Only the first variation needs our attention – I mentioned the other two only for the sake of interest.

KJV: “And from Jesus Christ, who is the faithful witness, and the first begotten of the dead, and the prince of the kings of the earth. Unto him that loved us, and washed us from our sins in his own blood…”
NIV: “and from Jesus Christ, who is the faithful witness, the firstborn from the dead, and the ruler of the kings of the earth. To him who loves us and has freed us from our sins by his blood…”

How could one discern which variation could be the word written in the original autograph? Let as first study the manuscript evidence:

Revelation 1:5

Possibilities: Freed: Washed:
Witness: Greek: Translations: Church Fathers: Greek: Translations: Church Fathers:
101-200
201-300 p18
301-400 Sin. Tyconius Vulgate, Bohairic
401-500 A, C 1 Old Latin, Armenian Ethiopic
501-600 Primasius, Cassiodorus Syriac
601-700 Syriac, 1 Old Latin,
Ethiopic
Andrew Andrew
701-800
801-900 Por. 1 Old Latin
901-1000 046 1 Old Latin Arethas
1001-1600 6 Minuscules 12 Minuscules 6 Old Latin

External evidence.
Before 500 A.D. “freed” is found in four Greek uncial manuscripts and in six minuscule manuscripts after 1000 A.D. Of great importance is that the oldest manuscript, a fragment of ±220 A.D. containing only Rev. 1:4-7, reads “freed”. How astonishing that God let this tiny scrap of papyrus, containing specifically this verse be saved!
Until the year 700 A.D. “freed” is also supported by five Antique Translations. Two Old Latin (Europe), Armenian (Russia), Ethiopic (Africa), and Syriac (East of Israel). The value of antique translations is that they confirm that a Greek manuscript containing that specific version had been present in that location during those early years.
Four Church Fathers also quote “freed”. Tyconius (†380 A.D.), Primasius (†552 A.D.), Cassiodorus (†580 A.D.) and Andrew (†614 A.D.) who gave us the first commentary on Revelation. He gave preference to “freed” though he also quoted “washed”.
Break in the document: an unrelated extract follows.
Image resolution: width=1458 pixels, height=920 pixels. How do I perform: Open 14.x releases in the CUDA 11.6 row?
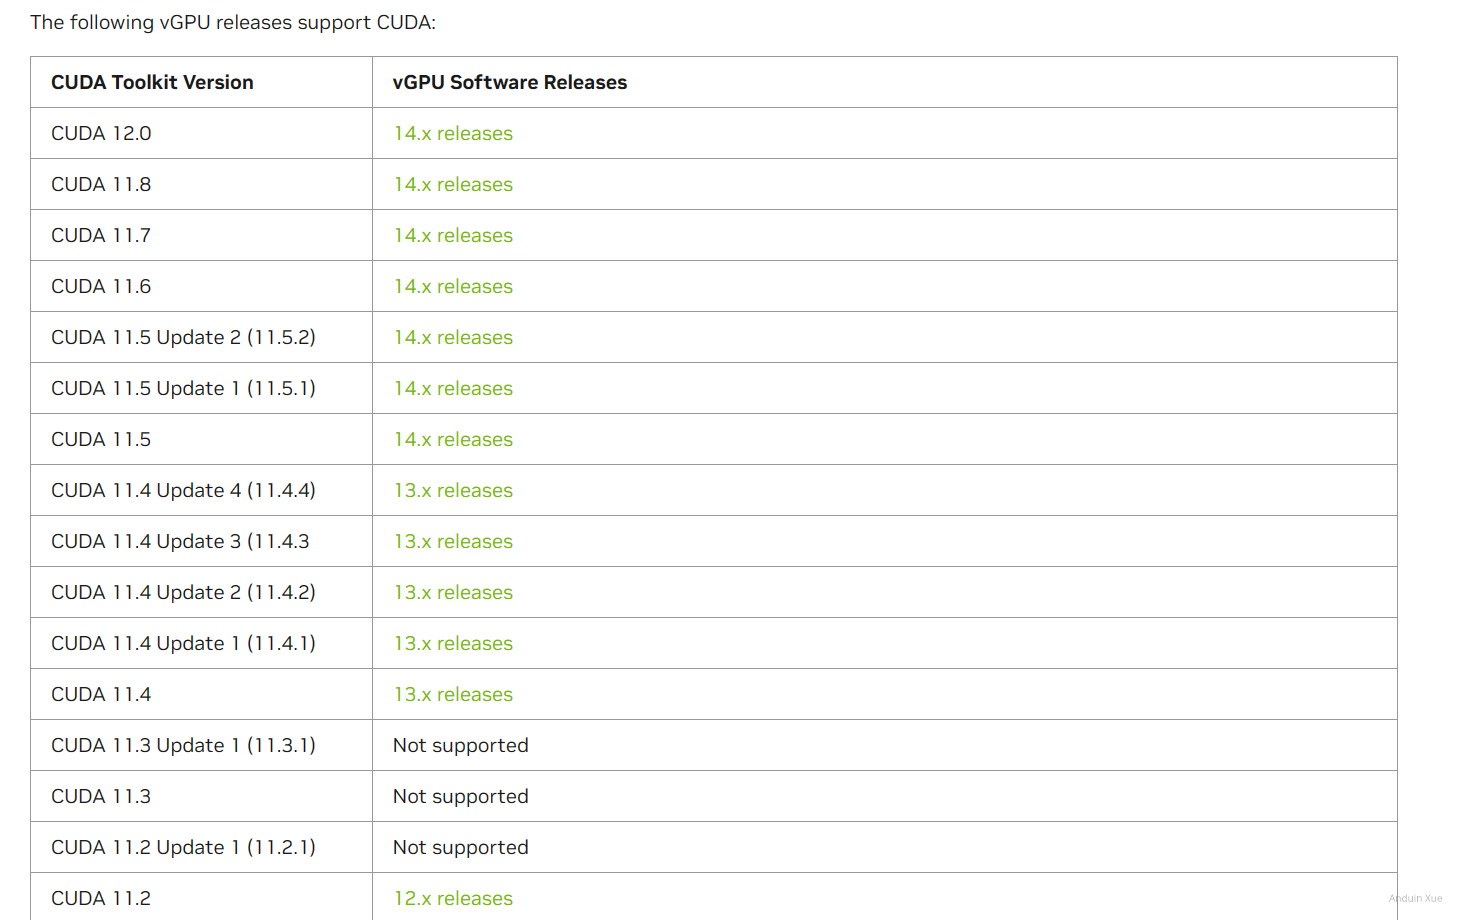coord(452,287)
“Washed” for the first time is found in a Greek uncial manuscript after 800 A.D. with support of only one other uncial, 100 years later, as well as 12 minuscules later than 1000 A.D.
In the Antique Translations “washed” also has fairly good support. The Vulgate (Rome), 8 Old Latin (Europe), as well as Bohairic (Egypt), Ethiopic (Africa) and Syriac (East of Israel).
Only two Church Fathers quote “washed” namely Andrew (†614 A.D.) who knew both versions and Arethas (†914 A.D.)
When considering the manuscript evidence, two aspects should be taken into consideration:
1) The oldest manuscripts support “freed”.
2) Only when churches became numerous, large orders for copies were needed. A variation caused by faulty hearing would originate in a scriptorium. Therefore the version found in older manuscripts makes additional appeal to represent the authentic word, before the era of scriptoria.
According to the manuscript evidence “freed” has greater support to represent the original.

Internal evidence.
Internal evidence explores the possible cause for the variation. In this case it is obviously due to faulty hearing. Whatever the original, this variation could be caused either way. No definite conclusion can therefore be made.

Intrinsic evidence.
Intrinsic evidence explores different aspects concerning the content itself, like the use of certain words, context etc.
In the Greek New Testament no less than five words are used for “wash”. (niptō Mat. 6:17, baptizō Mark 7:4, brechō Luke 7:38, apolouō Acts 22:16 and plunō Rev. 22:14.) The word louō (wash) is found only in the Textus Receptus, only in this specific verse. Nowhere else in the NT.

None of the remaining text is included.